• **What you should do**
Leave the pictures out and reproduce, exactly, the lines from the one with "Open Suppliers in the Purchase menu" through the end of the entries below.

===== Working data

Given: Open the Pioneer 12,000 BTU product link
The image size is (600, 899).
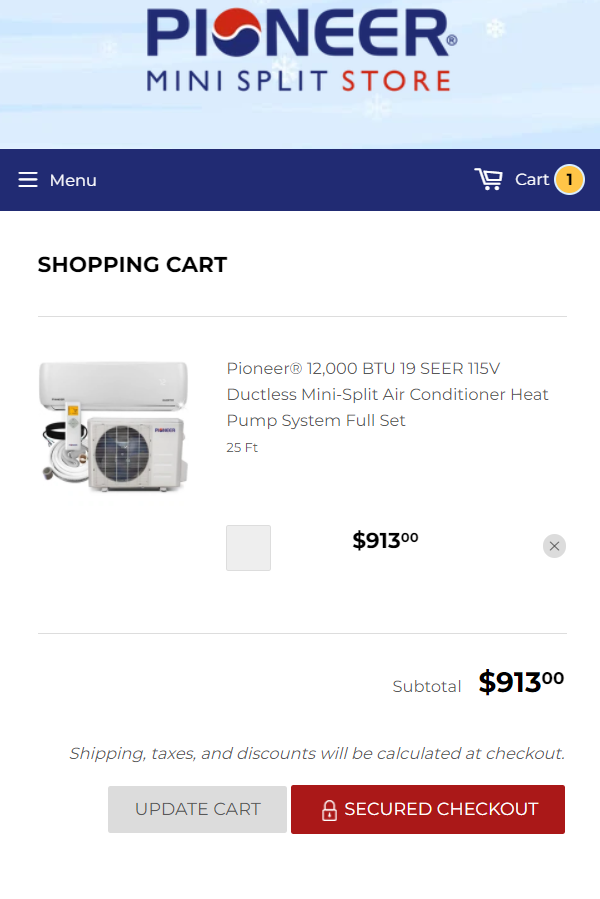Looking at the screenshot, I should tap(387, 394).
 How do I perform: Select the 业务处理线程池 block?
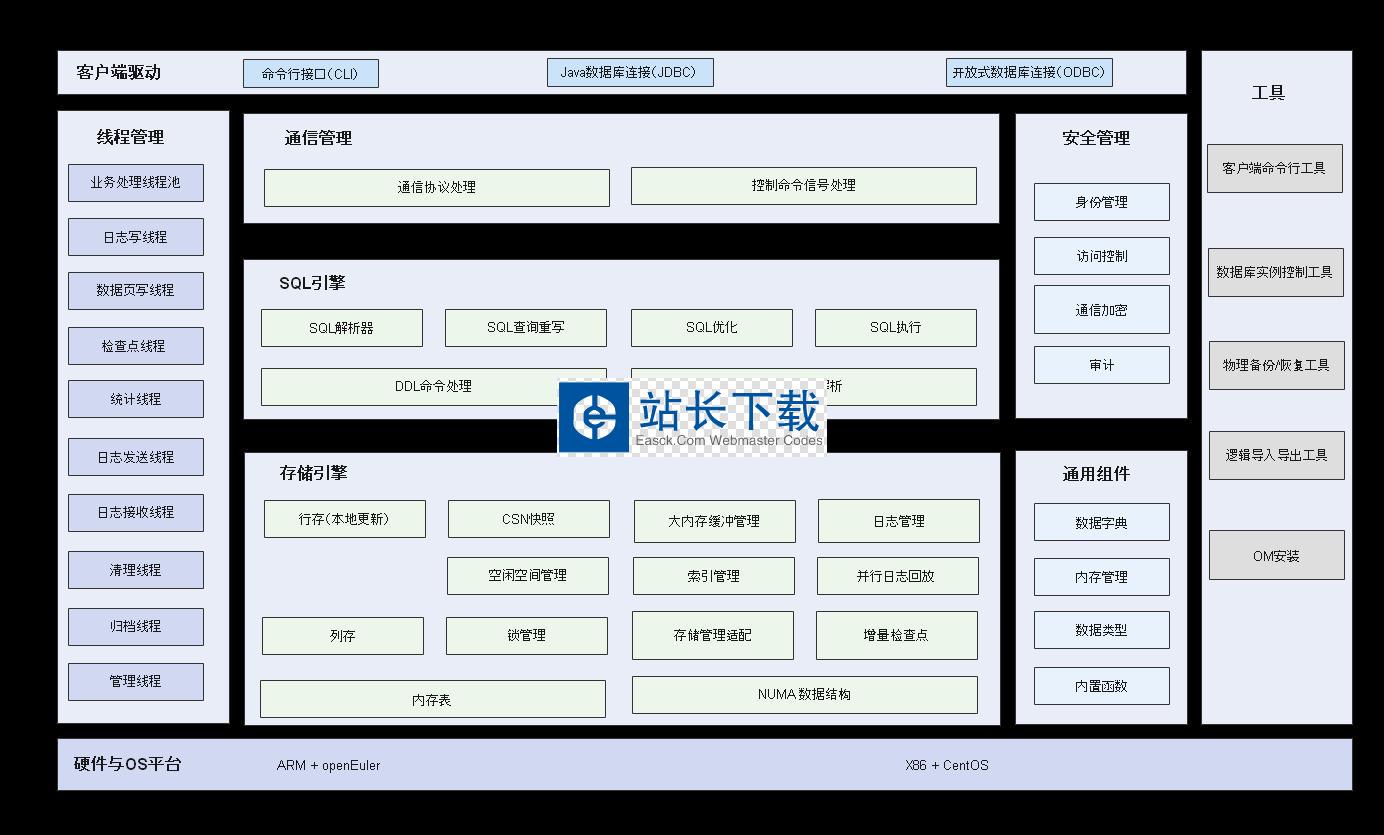pos(135,183)
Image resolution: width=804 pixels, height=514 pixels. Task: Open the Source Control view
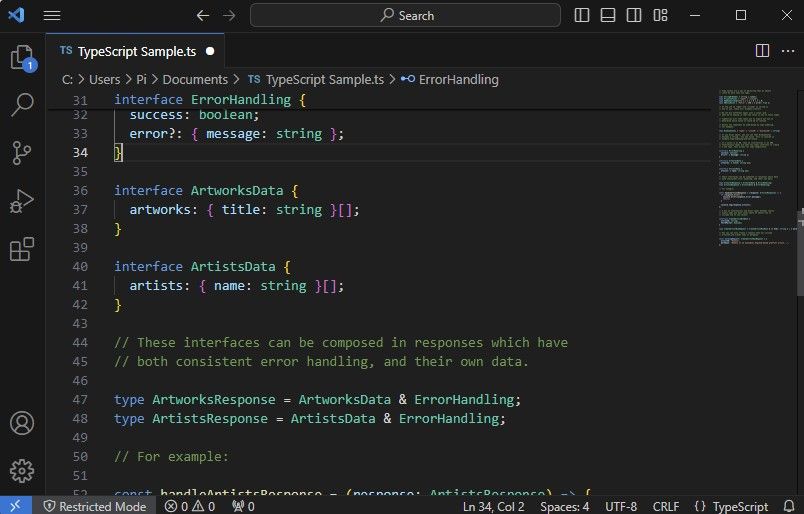(22, 153)
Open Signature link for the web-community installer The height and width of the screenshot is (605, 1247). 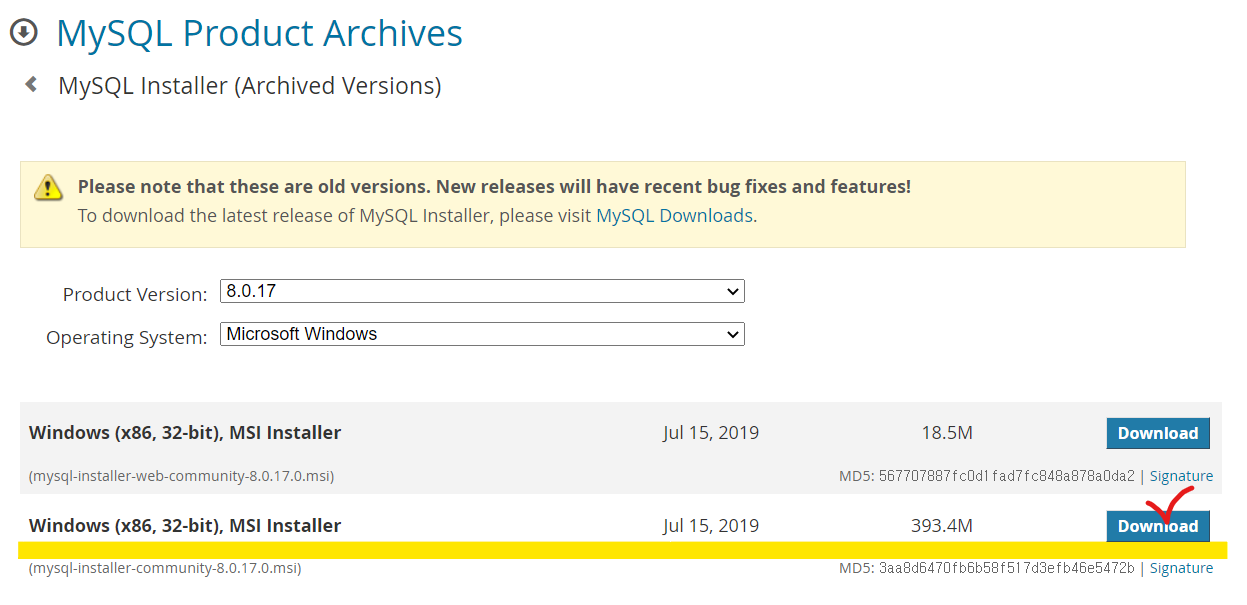click(1181, 476)
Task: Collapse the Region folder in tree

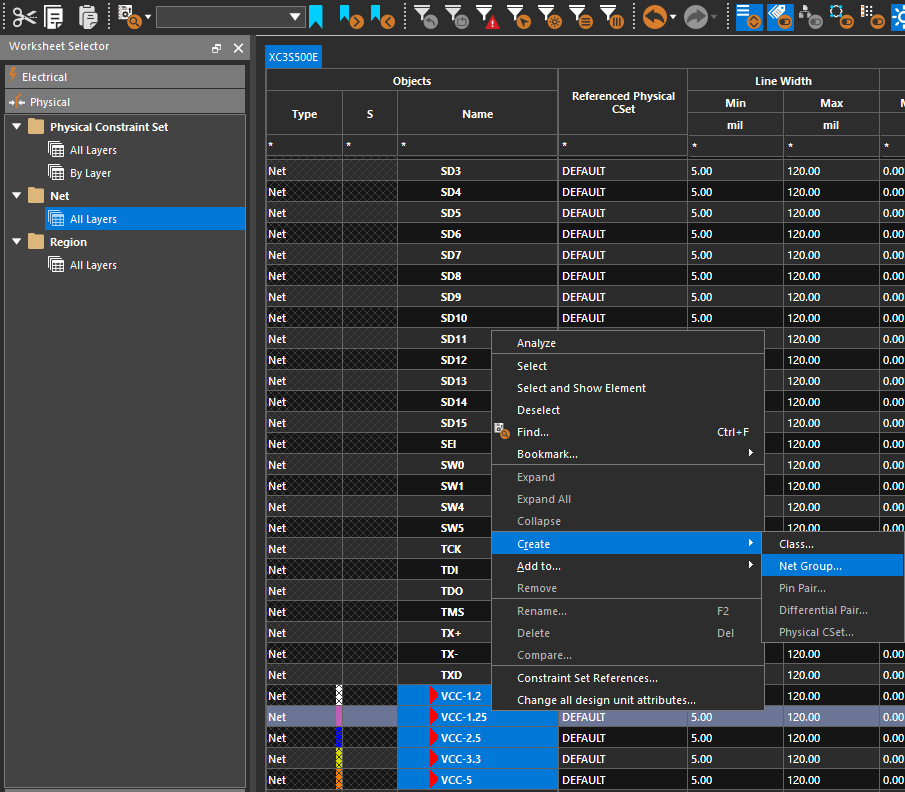Action: click(17, 242)

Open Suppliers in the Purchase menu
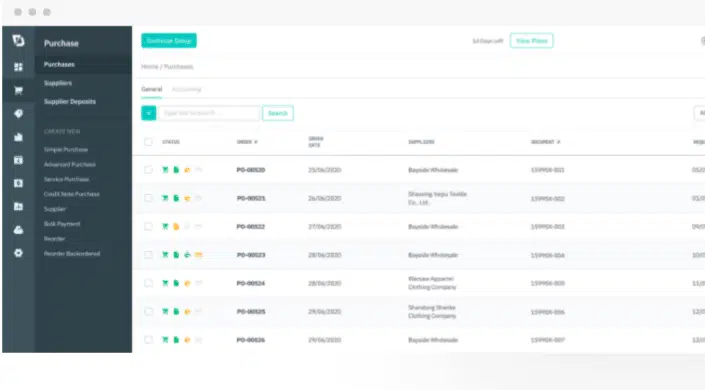tap(58, 83)
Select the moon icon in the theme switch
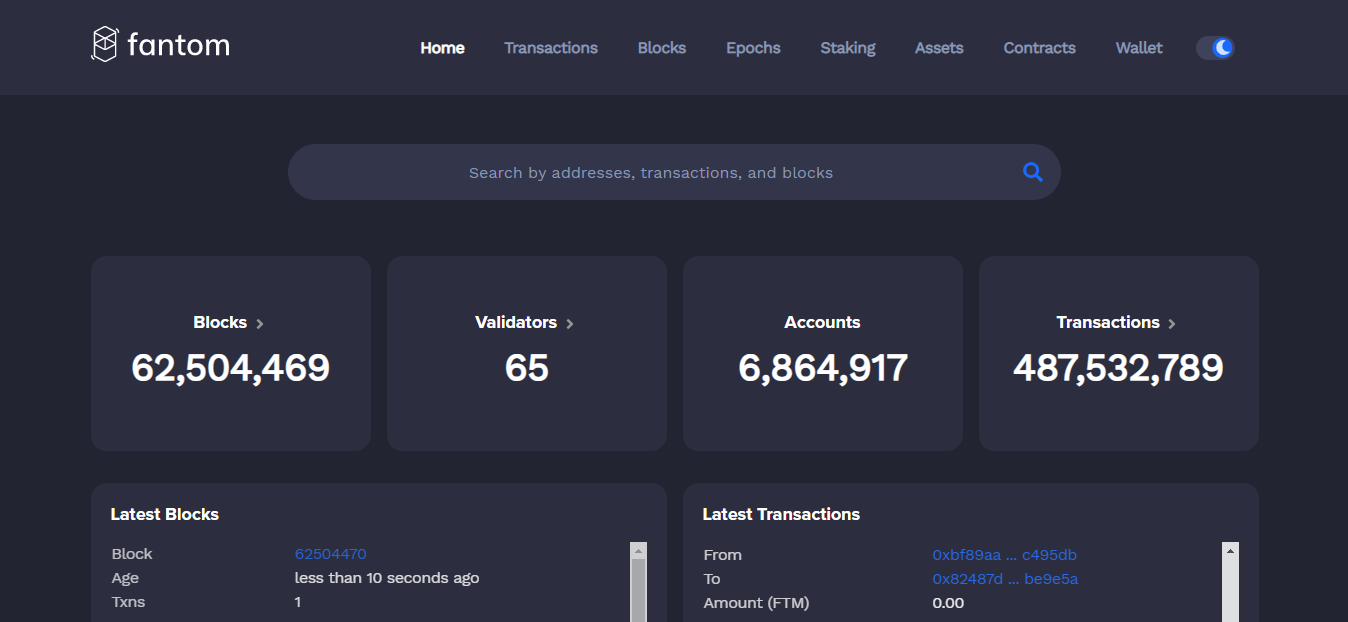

==========

• **Answer to this task**
Open Suppliers in the Purchase menu
tap(58, 83)
Select the moon icon in the theme switch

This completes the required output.